Task instructions:
Repeat the records below line by line, exactly, finishing on the line that contains "Given: Place cursor".

Provided records:
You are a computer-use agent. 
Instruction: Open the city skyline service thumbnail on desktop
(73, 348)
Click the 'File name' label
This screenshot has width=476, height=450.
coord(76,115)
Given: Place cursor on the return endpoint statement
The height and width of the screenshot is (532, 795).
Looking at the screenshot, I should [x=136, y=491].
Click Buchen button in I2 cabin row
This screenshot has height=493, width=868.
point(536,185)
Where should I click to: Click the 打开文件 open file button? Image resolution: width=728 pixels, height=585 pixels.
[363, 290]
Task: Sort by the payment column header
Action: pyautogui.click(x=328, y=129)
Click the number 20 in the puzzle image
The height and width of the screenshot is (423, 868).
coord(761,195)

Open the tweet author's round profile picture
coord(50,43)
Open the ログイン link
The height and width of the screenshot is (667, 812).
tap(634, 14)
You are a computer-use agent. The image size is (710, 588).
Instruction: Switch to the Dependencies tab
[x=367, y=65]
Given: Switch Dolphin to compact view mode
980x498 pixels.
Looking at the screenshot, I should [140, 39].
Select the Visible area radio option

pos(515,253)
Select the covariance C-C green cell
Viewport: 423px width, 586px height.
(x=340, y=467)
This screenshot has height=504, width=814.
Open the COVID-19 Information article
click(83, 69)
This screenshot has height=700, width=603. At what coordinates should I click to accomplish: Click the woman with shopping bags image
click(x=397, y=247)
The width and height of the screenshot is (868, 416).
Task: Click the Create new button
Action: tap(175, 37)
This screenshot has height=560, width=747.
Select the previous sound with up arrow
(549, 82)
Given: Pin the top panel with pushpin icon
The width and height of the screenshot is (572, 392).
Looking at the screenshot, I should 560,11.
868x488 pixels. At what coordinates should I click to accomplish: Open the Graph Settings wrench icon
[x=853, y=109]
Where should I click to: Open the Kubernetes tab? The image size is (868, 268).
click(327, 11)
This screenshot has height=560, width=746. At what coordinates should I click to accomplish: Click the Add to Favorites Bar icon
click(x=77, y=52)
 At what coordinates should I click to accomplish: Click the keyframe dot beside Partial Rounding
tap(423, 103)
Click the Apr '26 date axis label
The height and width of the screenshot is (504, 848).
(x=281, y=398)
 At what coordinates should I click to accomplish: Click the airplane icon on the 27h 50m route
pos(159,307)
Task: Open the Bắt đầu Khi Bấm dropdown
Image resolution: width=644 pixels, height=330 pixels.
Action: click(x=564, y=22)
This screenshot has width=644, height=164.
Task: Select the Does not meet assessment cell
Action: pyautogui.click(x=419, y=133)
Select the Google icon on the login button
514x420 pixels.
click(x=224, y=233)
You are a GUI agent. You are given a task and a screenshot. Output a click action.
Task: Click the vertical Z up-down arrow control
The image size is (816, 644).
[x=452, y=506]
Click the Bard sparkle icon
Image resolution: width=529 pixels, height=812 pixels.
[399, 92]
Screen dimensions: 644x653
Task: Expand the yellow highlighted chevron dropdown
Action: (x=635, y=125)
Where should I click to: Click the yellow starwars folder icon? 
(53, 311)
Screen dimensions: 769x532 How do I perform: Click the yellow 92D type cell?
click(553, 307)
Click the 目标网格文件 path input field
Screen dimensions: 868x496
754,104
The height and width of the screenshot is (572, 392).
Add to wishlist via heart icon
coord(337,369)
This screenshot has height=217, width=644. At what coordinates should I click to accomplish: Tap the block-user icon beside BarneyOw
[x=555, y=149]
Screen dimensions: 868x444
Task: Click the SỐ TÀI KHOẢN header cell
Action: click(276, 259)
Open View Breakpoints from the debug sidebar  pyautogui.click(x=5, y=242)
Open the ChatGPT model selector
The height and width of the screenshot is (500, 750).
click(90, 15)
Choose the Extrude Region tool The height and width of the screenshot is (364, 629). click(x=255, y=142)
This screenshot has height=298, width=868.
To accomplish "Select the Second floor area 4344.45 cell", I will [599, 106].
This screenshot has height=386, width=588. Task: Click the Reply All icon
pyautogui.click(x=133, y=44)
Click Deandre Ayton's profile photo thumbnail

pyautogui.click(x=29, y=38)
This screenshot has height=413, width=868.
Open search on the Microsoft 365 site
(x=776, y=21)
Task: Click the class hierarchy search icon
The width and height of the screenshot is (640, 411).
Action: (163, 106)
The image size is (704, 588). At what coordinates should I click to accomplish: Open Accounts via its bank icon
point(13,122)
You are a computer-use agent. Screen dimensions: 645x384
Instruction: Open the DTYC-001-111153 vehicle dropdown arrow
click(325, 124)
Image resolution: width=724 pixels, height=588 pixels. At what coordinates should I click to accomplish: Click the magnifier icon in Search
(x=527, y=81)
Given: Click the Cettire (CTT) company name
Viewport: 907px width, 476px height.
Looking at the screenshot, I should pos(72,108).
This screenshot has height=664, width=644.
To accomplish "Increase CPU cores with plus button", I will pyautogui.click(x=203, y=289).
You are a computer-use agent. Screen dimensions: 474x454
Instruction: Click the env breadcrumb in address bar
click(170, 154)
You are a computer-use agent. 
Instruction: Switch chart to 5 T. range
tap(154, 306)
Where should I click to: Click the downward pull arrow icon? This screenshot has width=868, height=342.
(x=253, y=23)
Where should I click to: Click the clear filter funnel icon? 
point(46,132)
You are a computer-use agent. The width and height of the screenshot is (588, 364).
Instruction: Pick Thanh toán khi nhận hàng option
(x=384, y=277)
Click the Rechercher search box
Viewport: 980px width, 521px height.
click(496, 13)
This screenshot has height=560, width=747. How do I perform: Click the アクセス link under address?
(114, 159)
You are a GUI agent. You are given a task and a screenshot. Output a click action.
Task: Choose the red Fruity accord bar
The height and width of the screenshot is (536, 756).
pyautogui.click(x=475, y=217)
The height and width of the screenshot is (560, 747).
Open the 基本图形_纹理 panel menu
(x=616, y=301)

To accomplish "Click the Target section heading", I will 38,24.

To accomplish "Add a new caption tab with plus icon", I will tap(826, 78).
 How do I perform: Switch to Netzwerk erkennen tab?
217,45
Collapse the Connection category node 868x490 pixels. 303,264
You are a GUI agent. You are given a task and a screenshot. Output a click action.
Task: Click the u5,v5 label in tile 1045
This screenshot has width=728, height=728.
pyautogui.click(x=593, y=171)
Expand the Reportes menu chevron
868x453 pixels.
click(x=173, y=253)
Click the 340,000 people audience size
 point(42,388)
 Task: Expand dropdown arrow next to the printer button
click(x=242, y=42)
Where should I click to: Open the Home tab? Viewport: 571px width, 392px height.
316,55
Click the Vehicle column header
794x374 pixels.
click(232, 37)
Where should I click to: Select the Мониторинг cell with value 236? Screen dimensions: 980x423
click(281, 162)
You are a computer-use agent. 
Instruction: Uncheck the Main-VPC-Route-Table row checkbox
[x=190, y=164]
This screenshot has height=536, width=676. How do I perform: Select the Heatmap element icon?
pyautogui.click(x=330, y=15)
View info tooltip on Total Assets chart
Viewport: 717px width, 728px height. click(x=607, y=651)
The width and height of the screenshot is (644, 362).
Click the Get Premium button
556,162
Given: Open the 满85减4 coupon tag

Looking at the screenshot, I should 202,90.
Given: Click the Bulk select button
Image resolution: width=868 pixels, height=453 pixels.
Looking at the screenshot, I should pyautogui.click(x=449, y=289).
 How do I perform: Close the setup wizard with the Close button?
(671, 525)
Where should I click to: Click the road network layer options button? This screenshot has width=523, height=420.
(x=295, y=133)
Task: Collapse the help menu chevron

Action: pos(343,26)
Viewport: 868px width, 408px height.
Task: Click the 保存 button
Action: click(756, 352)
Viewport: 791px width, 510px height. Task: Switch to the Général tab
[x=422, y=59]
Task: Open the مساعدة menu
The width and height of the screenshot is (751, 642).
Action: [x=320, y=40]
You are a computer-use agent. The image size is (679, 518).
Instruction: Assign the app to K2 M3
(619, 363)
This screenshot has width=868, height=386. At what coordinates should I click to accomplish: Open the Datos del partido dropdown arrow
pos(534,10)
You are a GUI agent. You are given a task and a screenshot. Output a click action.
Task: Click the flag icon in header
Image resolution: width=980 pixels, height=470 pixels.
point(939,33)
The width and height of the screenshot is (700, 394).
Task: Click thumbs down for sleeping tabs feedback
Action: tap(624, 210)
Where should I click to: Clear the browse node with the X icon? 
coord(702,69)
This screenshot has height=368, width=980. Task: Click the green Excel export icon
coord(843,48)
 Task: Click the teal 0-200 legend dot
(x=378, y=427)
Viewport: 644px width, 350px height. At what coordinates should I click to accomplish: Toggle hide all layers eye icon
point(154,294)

Output of the exercise:
You are a computer-use agent. 
Instruction: Open the city skyline service thumbnail on desktop
(73, 348)
Click the 'File name' label
This screenshot has width=476, height=450.
coord(76,115)
Given: Place cursor on the return endpoint statement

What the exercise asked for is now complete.